If we're to examine, and I wouldn't suggest anybody does this for a second, but my career, it's all about taking risks and doing things that people say you shouldn't do and couldn't be done and trying to subvert things, and sometimes more successfully than others. Similarly, what attracted me to this... a brief history of the project was that, about four years ago, my agent came to me and said, "Would you like to write a new version of Home Alone?" I said, "Absolutely not. That's a terrible idea." And not only that, I could never think of anything.
And then, two years after that, I got a call from my agent, saying, "Would you be interested in directing Home Alone?" They sent me the script and I read it, not expecting to like it, but ended up being absolutely delighted by what Streeter and Mikey, who are brilliant writers and who are the head writers, essentially, of Saturday Night Live, which in itself was a great attraction to me because obviously the history of SNL, subverting things and being dangerous and being edgy... what I didn't want to do was make a cookie cutter kids' movie that just felt safe and a rehash of what had gone before. And I think, not only did it feel edgy-ish for a kids movie, obviously it's not an R-rated comedy, but it felt like it was saying something and had the solid foundation to the story.
"I didn't want to lean too much on that old stuff."
The cast is stacked with extremely funny people, sometimes in small roles. Considering your long history with comedy projects, did you call in a lot of favors?
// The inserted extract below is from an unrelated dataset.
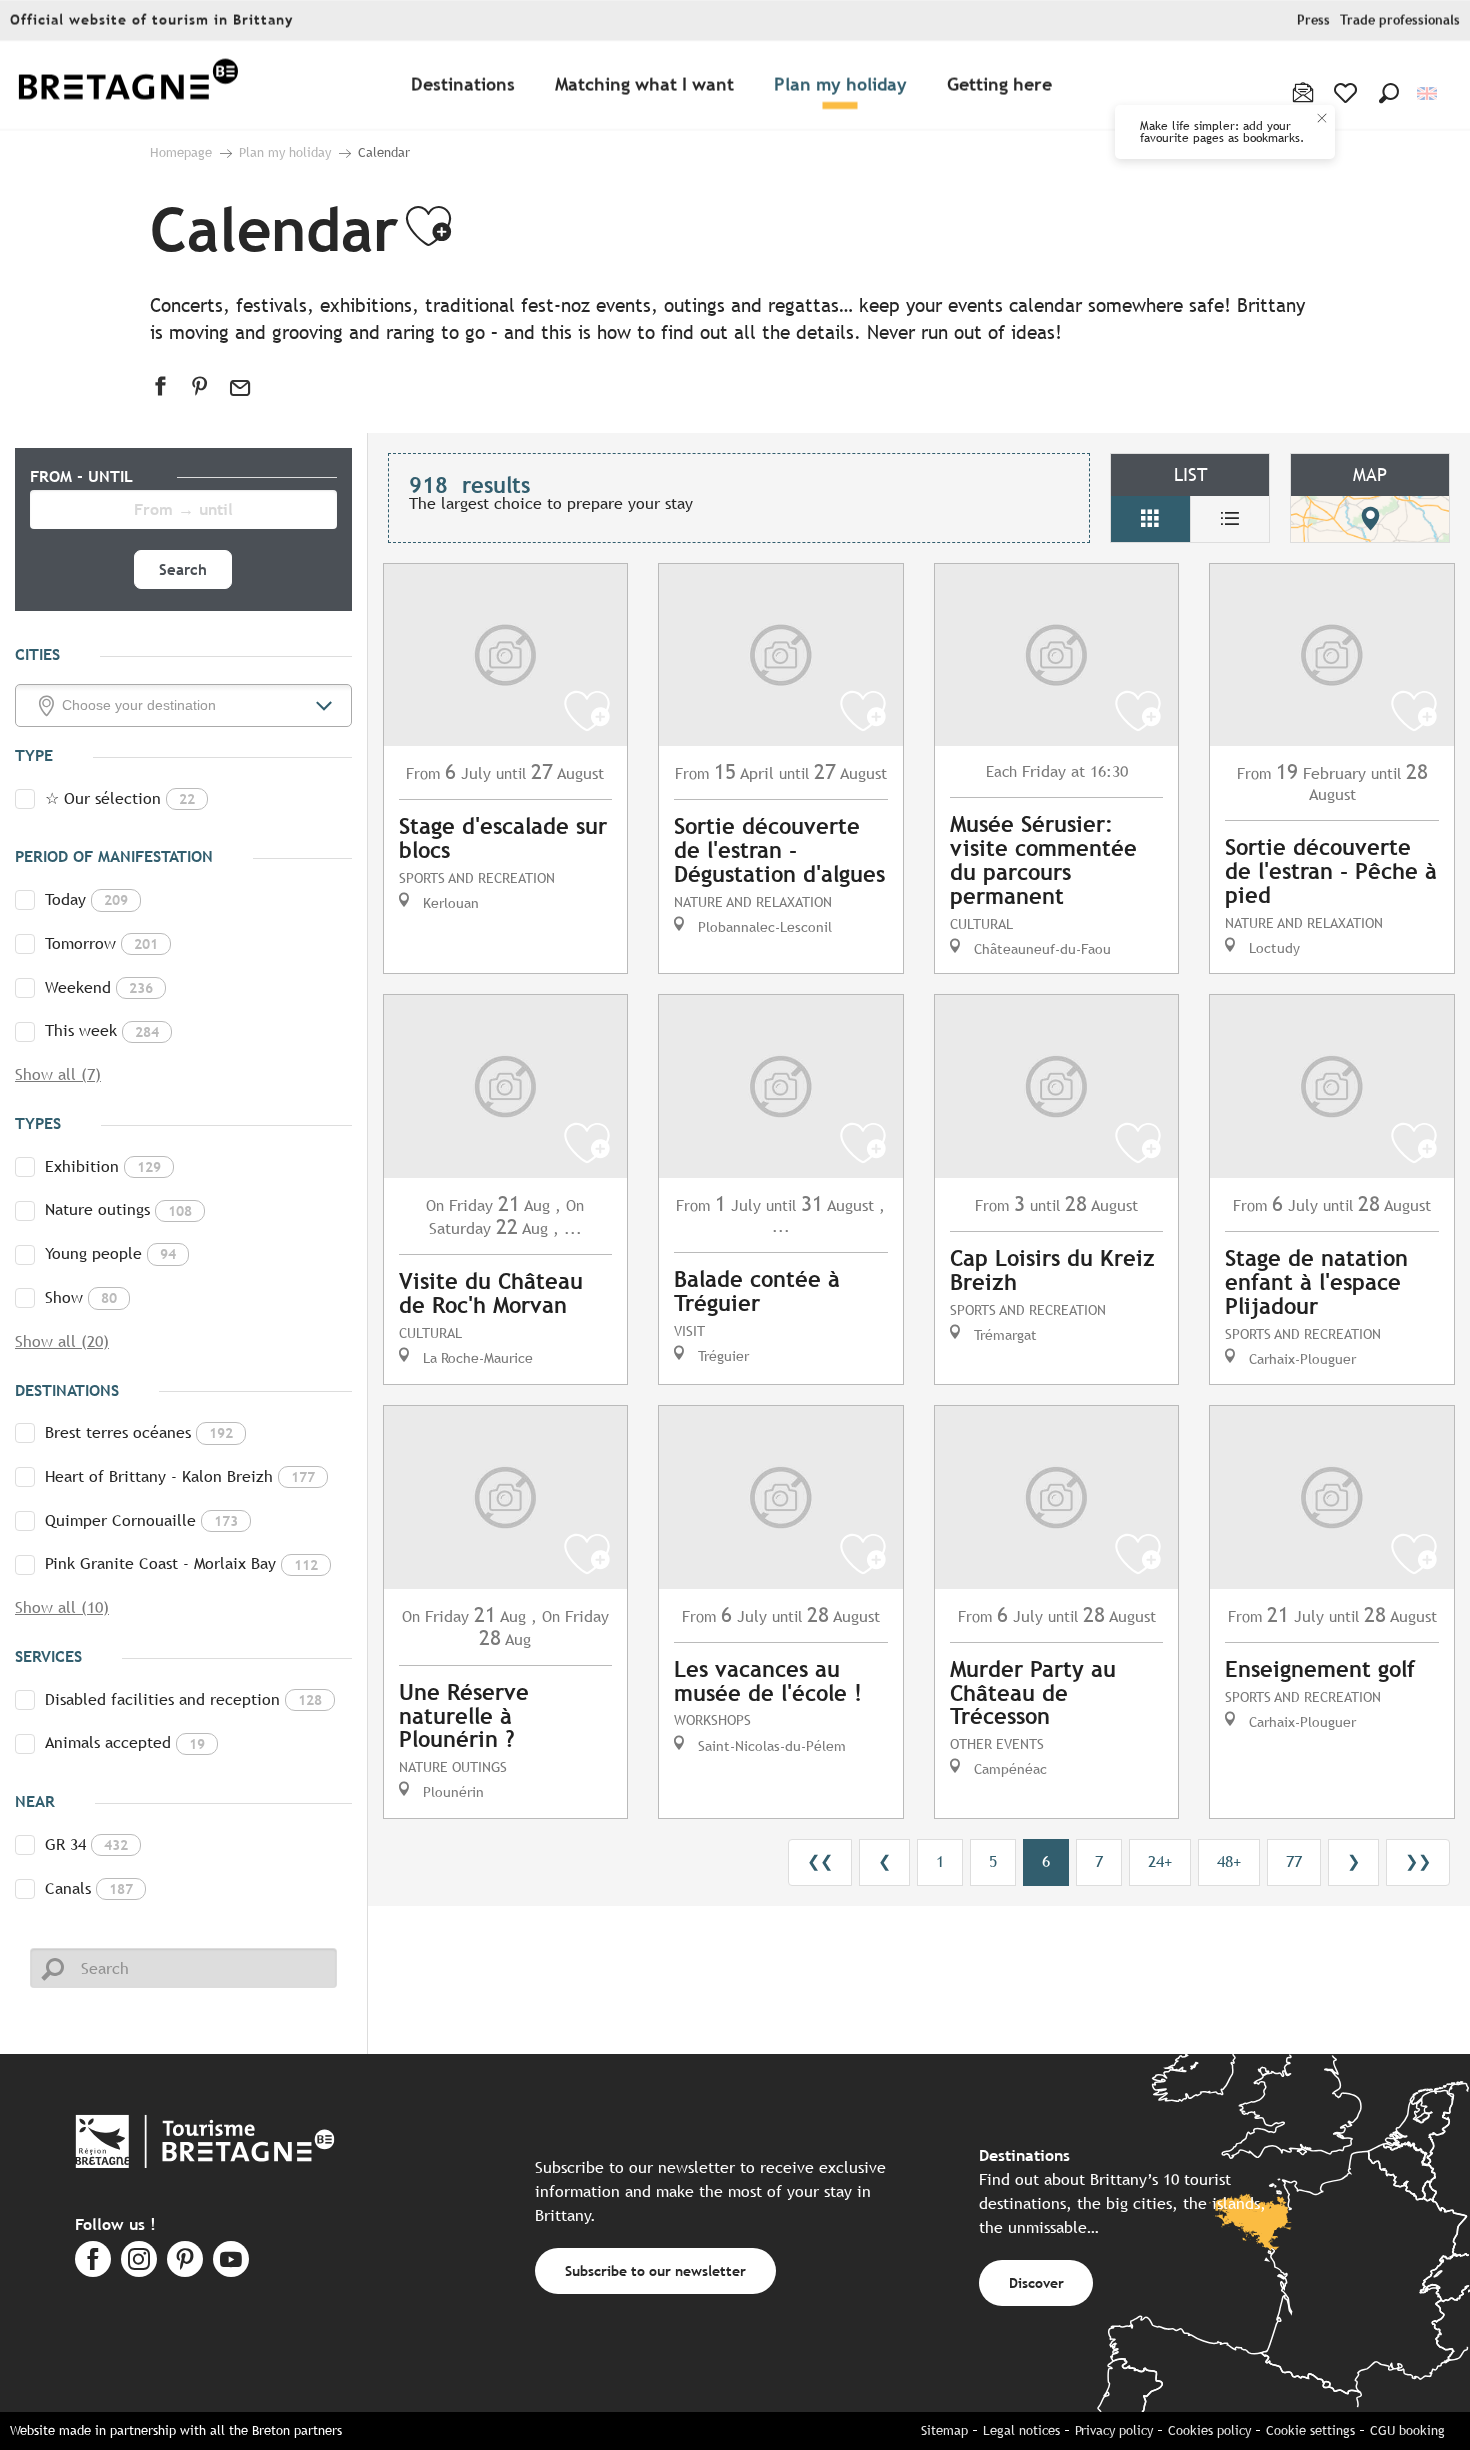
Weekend (99, 987)
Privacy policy (1114, 2430)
The cast is incredible. I didn't call in anything. When you say the words, "Home Alone", and you throw Streeter and Mikey's script at people, I think there was just an incredible fondness for it and a desire to do it. Candidly, much of the motivation for me doing this was to make something that I felt my children could watch, given that I can't let them see a single frame of anything that I've ever made before because it's so filthy. My daughter's favorite movie was Home Alone from the original, and I wanted to do something that she could watch and be proud of and show her friends at birthday parties. And I think that fed through to the cast as well, all of whom probably are a similar age and have got kids. The likes of Pete Holmes, probably his stuff that he's done before isn't immensely kid friendly. Likewise, Tim Simons. I think we all saw the opportunity to do something that captured the spirit of what we loved comedically in terms of it feeling a little bit edgier but, at the same time, we could sit down at Christmas and watch with our loved ones.
Unlike most "Home Alone" sequels after the second film, this one is directly tied to the original movies. We see the McCallister name a few times and one character from the original movies shows up. Was there ever a conversation or attempt to get Kevin McCallister in this movie, to get Macaulay Culkin back?
I think we did realize it wasn't going to happen and actually didn't necessarily push too hard because then that's what it would be about in a weird way. I was very eager that this lived on its own terms and stood on its own two feet and didn't feel too much of a callback fest. Hopefully we've struck the balance where there's enough in there where adults will watch it and go, "Oh yeah, I get that. That's good. Oh, that's funny. That's clever." And, as you say, there's I think a really clever callback to the original, with one part in there which I think seems intelligent and fresh, and not too arbitrary a token. The challenge was to make a film that lived independently. I didn't want to lean too much on that old stuff.
"Home Sweet Home Alone" is streaming now on Disney+.